John Keats
Romantic poet · 1795–1821
John Keats was the English Romantic poet whose brief life produced some of the most psychologically penetrating verse in the language. His concept of "negative capability" — the capacity to remain in uncertainty without irritably reaching after fact or reason — describes the essential therapeutic attitude. Hillman adopted Keats's phrase "the vale of Soul-making" as the central metaphor of archetypal psychology, making Keats indispensable to the depth tradition.
Key Works
- Ode to a Nightingale
- Ode on a Grecian Urn
- Letters
What Is the Vale of Soul-Making and Why Does It Matter?
In a letter to his brother and sister-in-law dated April 1819, Keats wrote: “Call the world if you please ‘The vale of Soul-making.’ Then you will find out the use of the world.” He was rejecting the Christian doctrine of the world as a vale of tears — a place of suffering to be endured on the way to heaven — and replacing it with something far more radical: the world is where soul is made. Suffering is not punishment but material. Experience does not happen to a pre-existing soul; experience creates the soul.
Hillman seized on this passage and made it the organizing principle of archetypal psychology (Hillman, 1975). In Re-Visioning Psychology, Hillman argued that soul is not a substance but an activity — a way of deepening events into experiences, of making meaning through image and feeling rather than through literal explanation. Keats gave Hillman the language to distinguish soul-making from spirit-seeking, the downward movement of deepening from the upward movement of transcendence. In The Soul’s Code, Hillman returned to Keats as evidence that the acorn of character reveals itself early and completely — Keats accomplished more in twenty-five years than most manage in eighty (Hillman, 1996).
What Is Negative Capability and How Does It Apply to Depth Work?
In December 1817, Keats defined negative capability as the state “when a man is capable of being in uncertainties, mysteries, doubts, without any irritable reaching after fact and reason.” This is not passivity. It is a disciplined refusal to foreclose on ambiguity — the willingness to stay with an image, a feeling, or a question until it reveals its own meaning rather than imposing meaning upon it from the outside.

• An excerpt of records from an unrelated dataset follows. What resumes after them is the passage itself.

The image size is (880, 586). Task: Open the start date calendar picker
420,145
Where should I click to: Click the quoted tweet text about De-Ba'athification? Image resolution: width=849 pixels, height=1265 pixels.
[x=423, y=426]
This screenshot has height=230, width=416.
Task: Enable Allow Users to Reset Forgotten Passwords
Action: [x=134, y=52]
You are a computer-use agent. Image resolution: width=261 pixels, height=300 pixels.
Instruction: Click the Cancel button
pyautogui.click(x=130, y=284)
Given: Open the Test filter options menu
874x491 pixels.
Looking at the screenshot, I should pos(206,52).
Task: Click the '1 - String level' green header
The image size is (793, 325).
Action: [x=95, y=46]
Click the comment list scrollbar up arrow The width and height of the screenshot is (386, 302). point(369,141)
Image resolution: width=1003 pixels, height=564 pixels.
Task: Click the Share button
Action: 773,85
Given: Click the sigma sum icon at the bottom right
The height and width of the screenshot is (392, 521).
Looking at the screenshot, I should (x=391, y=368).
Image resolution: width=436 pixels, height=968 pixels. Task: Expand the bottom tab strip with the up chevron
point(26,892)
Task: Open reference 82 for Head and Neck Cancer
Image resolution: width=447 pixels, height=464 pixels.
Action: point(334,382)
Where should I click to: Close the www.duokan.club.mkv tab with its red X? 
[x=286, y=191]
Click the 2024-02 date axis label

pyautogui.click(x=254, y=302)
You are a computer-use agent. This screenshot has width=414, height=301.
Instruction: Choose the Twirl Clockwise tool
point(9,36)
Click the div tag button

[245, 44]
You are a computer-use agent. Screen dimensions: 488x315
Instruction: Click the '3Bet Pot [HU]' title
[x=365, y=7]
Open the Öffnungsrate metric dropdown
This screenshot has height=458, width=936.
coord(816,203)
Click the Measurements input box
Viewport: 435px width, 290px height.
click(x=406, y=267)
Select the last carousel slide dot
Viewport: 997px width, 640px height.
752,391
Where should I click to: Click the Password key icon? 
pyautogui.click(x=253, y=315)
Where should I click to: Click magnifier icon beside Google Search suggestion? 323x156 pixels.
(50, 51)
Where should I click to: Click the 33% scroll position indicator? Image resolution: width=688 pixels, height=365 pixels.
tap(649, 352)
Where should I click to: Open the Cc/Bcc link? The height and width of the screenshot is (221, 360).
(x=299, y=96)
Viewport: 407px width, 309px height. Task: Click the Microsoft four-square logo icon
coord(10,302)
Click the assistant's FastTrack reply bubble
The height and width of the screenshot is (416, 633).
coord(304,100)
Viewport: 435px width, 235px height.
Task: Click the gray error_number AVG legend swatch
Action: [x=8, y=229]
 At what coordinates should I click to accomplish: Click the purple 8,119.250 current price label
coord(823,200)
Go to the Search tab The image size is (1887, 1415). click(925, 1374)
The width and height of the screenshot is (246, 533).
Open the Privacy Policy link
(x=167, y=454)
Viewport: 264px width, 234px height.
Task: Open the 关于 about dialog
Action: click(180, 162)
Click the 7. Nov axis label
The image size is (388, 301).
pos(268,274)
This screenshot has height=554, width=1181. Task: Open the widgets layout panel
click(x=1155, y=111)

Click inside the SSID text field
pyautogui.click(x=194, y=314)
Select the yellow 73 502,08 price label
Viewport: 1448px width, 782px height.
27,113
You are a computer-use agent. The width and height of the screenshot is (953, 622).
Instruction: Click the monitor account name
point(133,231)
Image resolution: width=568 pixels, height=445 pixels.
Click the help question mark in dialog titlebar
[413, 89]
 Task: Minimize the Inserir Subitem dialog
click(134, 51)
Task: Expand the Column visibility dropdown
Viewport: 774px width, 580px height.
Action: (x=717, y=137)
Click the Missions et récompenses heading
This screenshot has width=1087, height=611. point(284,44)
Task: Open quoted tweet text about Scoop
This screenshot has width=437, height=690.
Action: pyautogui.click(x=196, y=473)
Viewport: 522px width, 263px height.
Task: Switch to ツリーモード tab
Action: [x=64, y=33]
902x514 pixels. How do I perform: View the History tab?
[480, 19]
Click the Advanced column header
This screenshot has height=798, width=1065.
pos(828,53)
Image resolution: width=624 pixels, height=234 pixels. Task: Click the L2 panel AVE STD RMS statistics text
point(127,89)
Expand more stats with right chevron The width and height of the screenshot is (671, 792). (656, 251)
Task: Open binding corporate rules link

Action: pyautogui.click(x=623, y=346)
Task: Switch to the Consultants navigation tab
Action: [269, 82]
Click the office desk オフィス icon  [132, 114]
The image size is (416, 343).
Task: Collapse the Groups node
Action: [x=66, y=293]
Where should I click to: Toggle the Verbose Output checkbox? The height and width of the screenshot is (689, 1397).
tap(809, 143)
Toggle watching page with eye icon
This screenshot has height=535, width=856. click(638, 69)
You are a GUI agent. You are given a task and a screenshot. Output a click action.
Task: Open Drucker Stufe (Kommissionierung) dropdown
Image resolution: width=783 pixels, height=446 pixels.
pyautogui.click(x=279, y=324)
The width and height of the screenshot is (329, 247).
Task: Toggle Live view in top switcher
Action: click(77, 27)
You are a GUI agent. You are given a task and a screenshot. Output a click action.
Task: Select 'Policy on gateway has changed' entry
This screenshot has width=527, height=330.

Jung described a similar attitude when he spoke of letting the unconscious lead, of holding the tension of opposites without collapsing into one side (Jung, 1963). The analyst who practices negative capability does not rush to interpret. The patient who develops it can tolerate the uncertainty of transformation without demanding premature resolution. This capacity — to remain in the body’s felt experience without converting it prematurely into concept — is the foundation of genuine therapeutic change as convergence psychology understands it.
Sources Cited
- Hillman, James (1975). Re-Visioning Psychology. Harper & Row.
- Hillman, James (1996). The Soul’s Code. Random House.
- Jung, C.G. (1963). Memories, Dreams, Reflections. Pantheon Books.